Fig. 2. Structure and function of the CCT complex, selection analyses on CCTα, and comparison of local stability values from CCTα apical domain between shallow and deep species. (A) Model of tertiary structure of the CCTα subunit. Each subunit is composed of an apical domain (AD; green) containing the substrate-binding regions (PL: proximal loop; AH: apical hinge; H11: Helix 11), an intermediate domain (ID; blue) and an equatorial domain (ED; pink) containing the ATP-binding sites and where hydrolysis takes place. (B) Model of the top view of the CCT complex, encompassing eight paralogous subunits. (C) Quaternary structure model of the CCT complex encompassing a double ring of eight paralogous subunits. (D) Simplified model of prefoldin (PFD)-CCT interaction in the folding of newly synthesized actin or tubulin. (A–D) Adapted from Bueno-Carrasco and Cuéllar (2018). (E) Localization of the positively selected sites on the tertiary structure of CCTα in the four ophiuroid families investigated. (F) Average protein stability profiles and respective standard deviations (vertical bars) for each codon of the CCTα apical domain in 324 species (424 individuals) from shallow water (0–200 m; in black) and 401 species (543 individuals) from deep water (>200 m; in blue) representative of the whole ophiuroid class.
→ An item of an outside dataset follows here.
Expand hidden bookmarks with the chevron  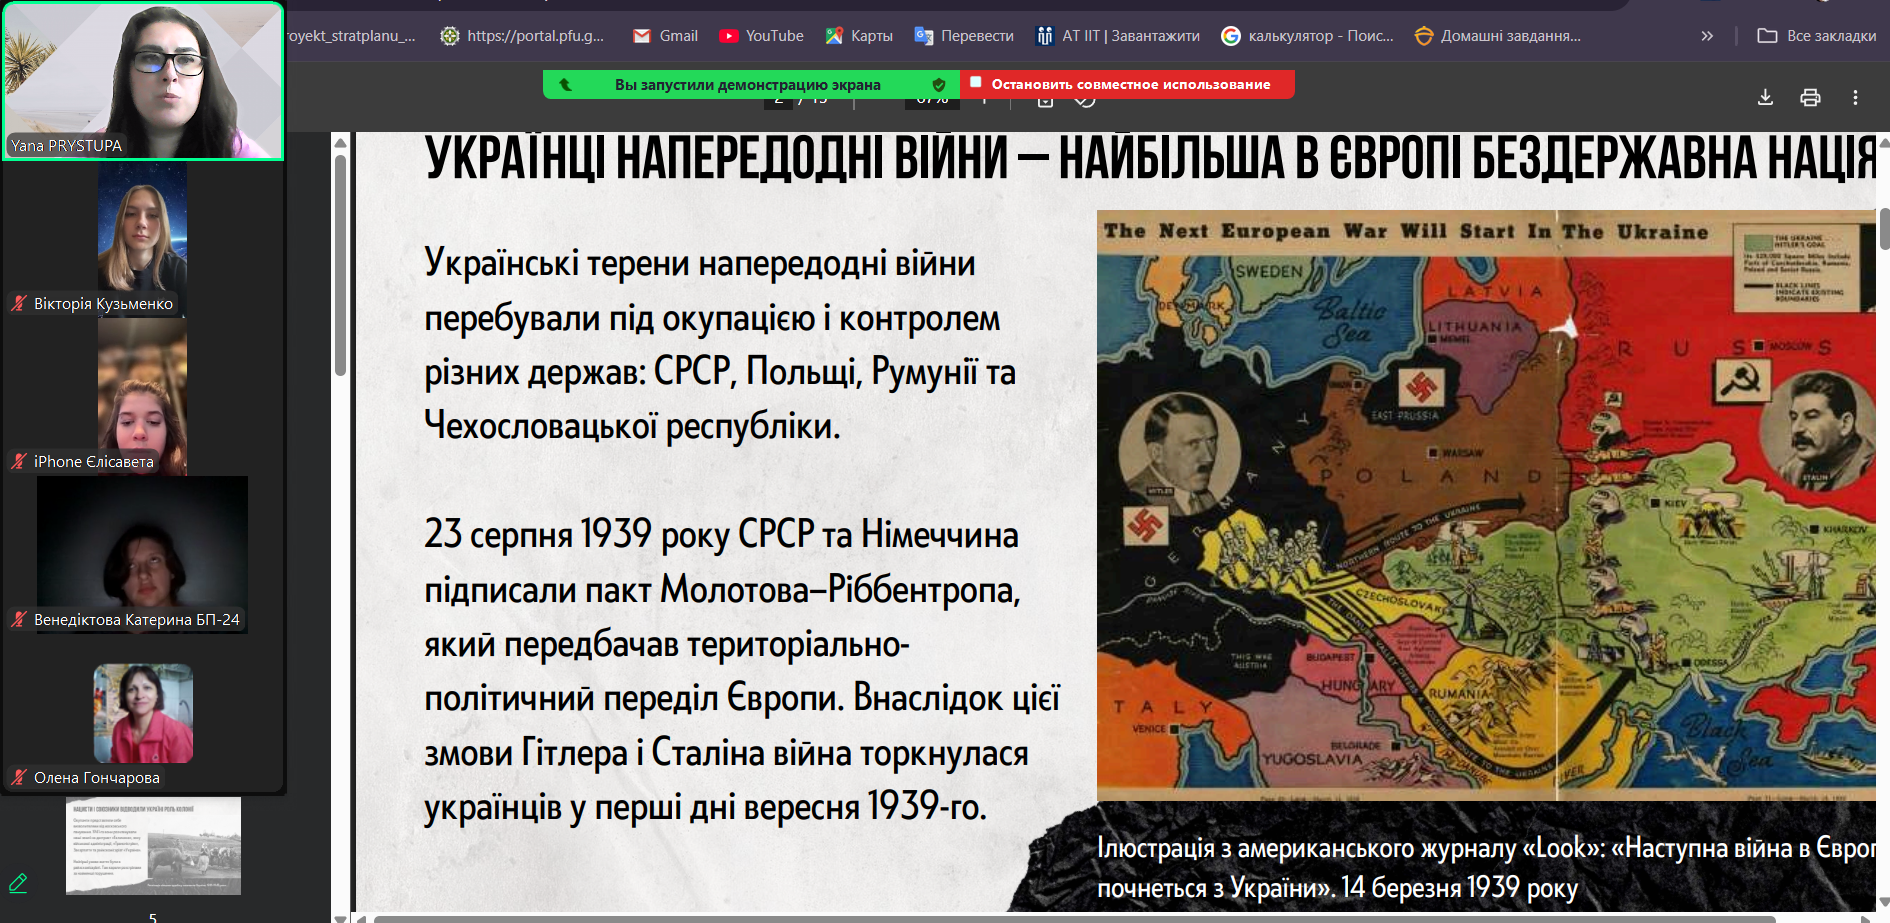coord(1707,36)
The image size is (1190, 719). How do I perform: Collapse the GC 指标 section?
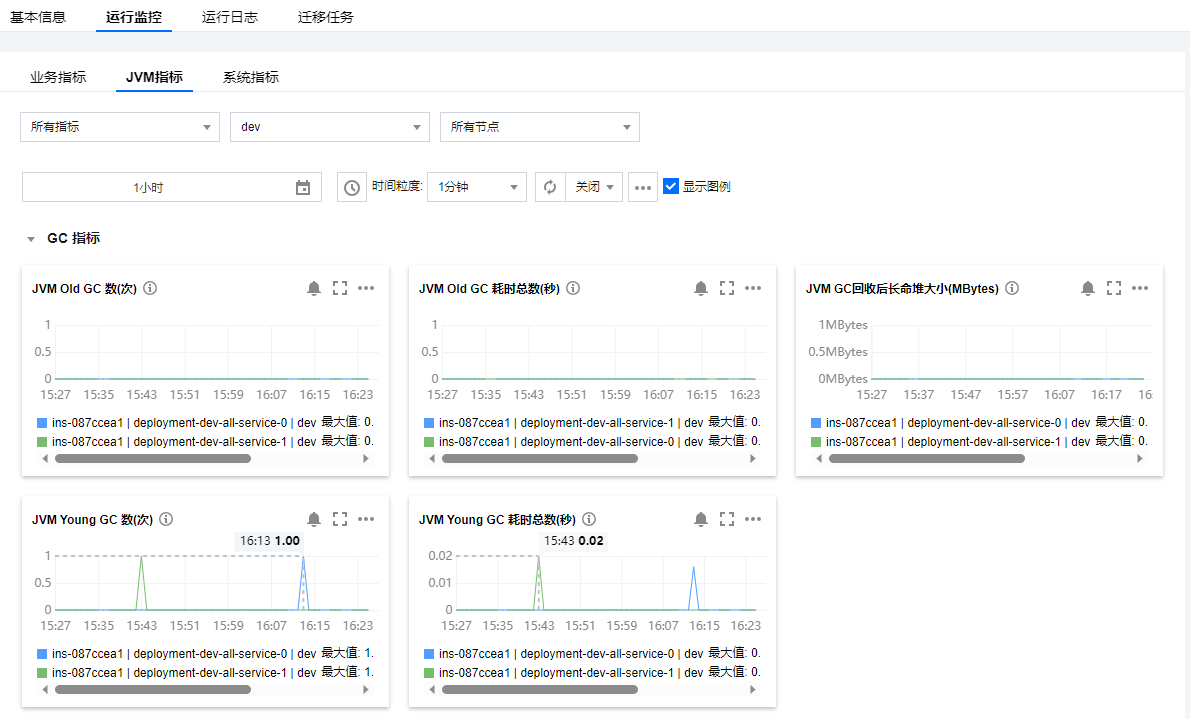click(x=31, y=239)
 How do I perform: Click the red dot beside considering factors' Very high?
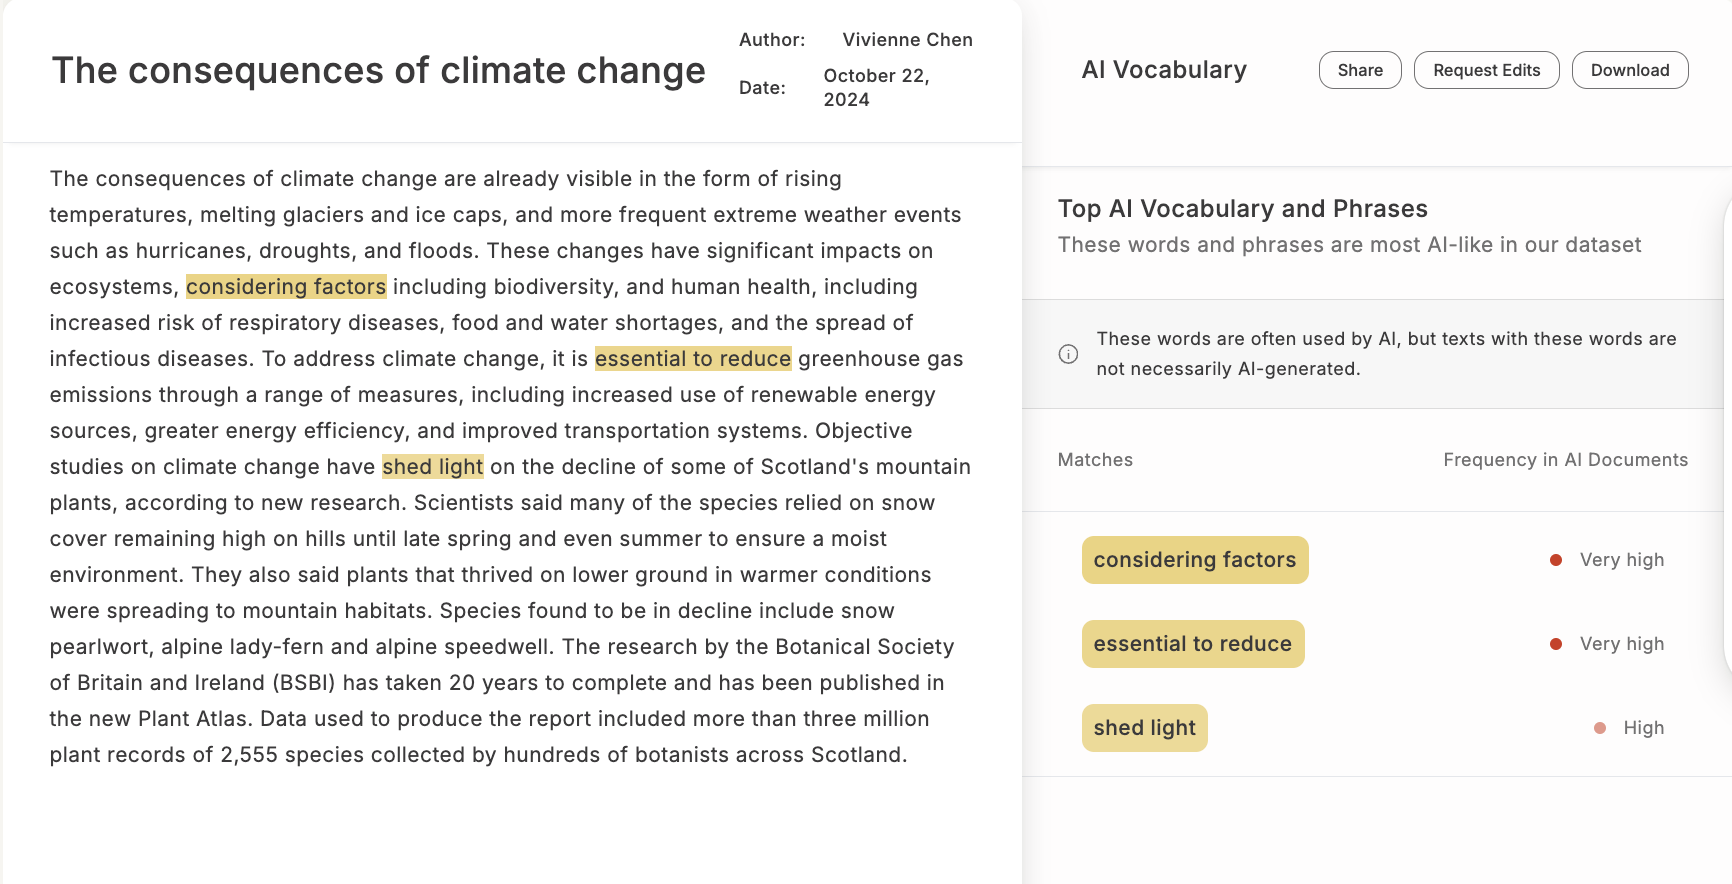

A smaller (i.e., more negative) value of ΔG is indicative of substitutions increasing stability. The substrate-binding regions PL, AH, and H11 are highlighted as well as the positively selected sites.
Fig. 3. Primary structure of CCTα. Ligand binding sites (PL, AH, and H11), ATP-binding sites, positively selected sites (method MEME), and sites displaying different local stability values between shallow and deep species (method phylANOVA) are highlighted. The sequence of the shallow-water Amphiuridae Amphiura constricta is used as template.